Without strong and real characters, your story will have no framework to be built around. It’s worth investing time in developing and getting to know your characters. Even after your first draft, you will still have plenty of time to get to know your characters and change them, in case they don’t seem real or your readers have difficulties connecting with them.
I usually use the checklist below to keep myself in check:
1. The story is all about the characters.
2. What happens during the story isn’t most essential; we, the audience, watch the characters.
3. To get to know a character, you need to throw a plot (something happens) at them.
4. What happens during the story is what we throw at the character to show what actions they will take to overcome these obstacles. Obstacles and how the characters overcome them is what the audience is interested the most in.
5. The choices and decisions of the character drive the story.
6. Character’s decisions = the consequences they will have to deal with during the story.
7. To control the character is to force decisions onto them.
8. A character can’t just be dropped to the plot. The plot needs to be built around the character/s.
9. As a writer, you must have the confidence to be in charge of your characters.
10. When the script begins, the character starts in one place and by the end of the script ends up in another place. Sometimes it’s a circle, but that journey from one place to another is what gets the audience attracted to your film/story and characters.
11. The ending of the film is a conclusion of the plot and the protagonist’s journey.
12. Drama is a conflict between people, ideas, the inner conflict etc.
13. Your character won’t change until they must change because there is no other option for them to get to where they want to get/be.
14. What is the worst thing that can happen to your character next? Don’t be soft on your characters; they won’t grow if the challenge isn’t challenging enough.
15. Don’t let your characters be ambiguous; they need to be clear in who they are.
16. Characters cannot be invisible.
17. Bad characters — are driven by knowing that they have done something bad, but they don’t want to fix it.

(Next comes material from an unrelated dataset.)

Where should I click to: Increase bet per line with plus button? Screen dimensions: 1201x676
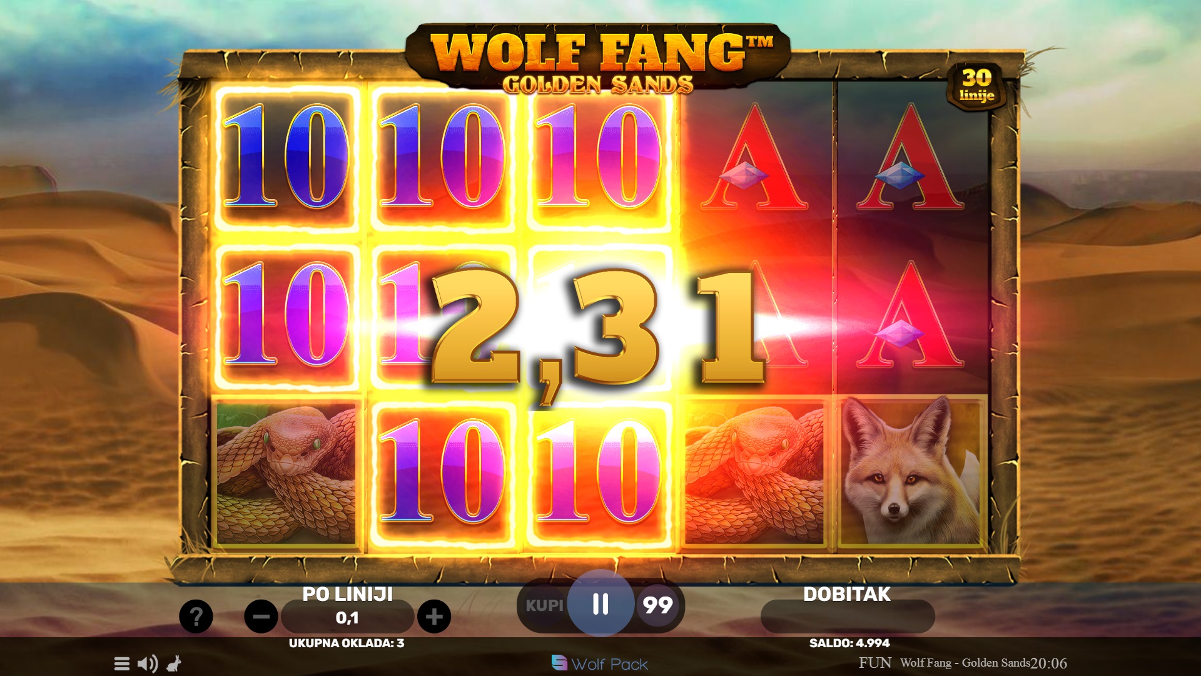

18. Stories are organised around one central character (or group of them). You will begin and end your story on them. That’s why you should centre your story around your main character/s.
19. The audience wants to watch the characters that are willing to do something.
20. We judge the characters by what they do more than by what they say.
21. As a writer, you are in charge of the characters, but the character is in charge of the story.
22. The more you know about your character, the better the audience knows the character.
23. Your knowledge of your character/s will determine what their choices are going to be like.
24. If you are writing a short script, you must find your character and know who the character is if you want the story to work.
25. Keep your main character in the centre stage throughout the story; keep them on the screen.
26. Your character is your story.
27. We (the audience) like the character more for trying than succeeding.
28. Your character isn’t a result of your plot; they’re the result of their choices.
29. Make your character adjust just like you (the writer) does in real life.
30. You shouldn’t protect your characters all the time like we often do in real life. Let them have the life experiences they need to have to grow and change.
31. Give your characters the scenes that will show the audience who they are.
32. Ask yourself about how you can portray the characters without announcing everything through dialogue?
33. You need to decide on how much information you’re going to give to your audience in the opening sequence.
34. The secondary characters aren’t in the story to solve problems but rather to bring more troubles to the main character. Allow those characters to add difficulty to the story.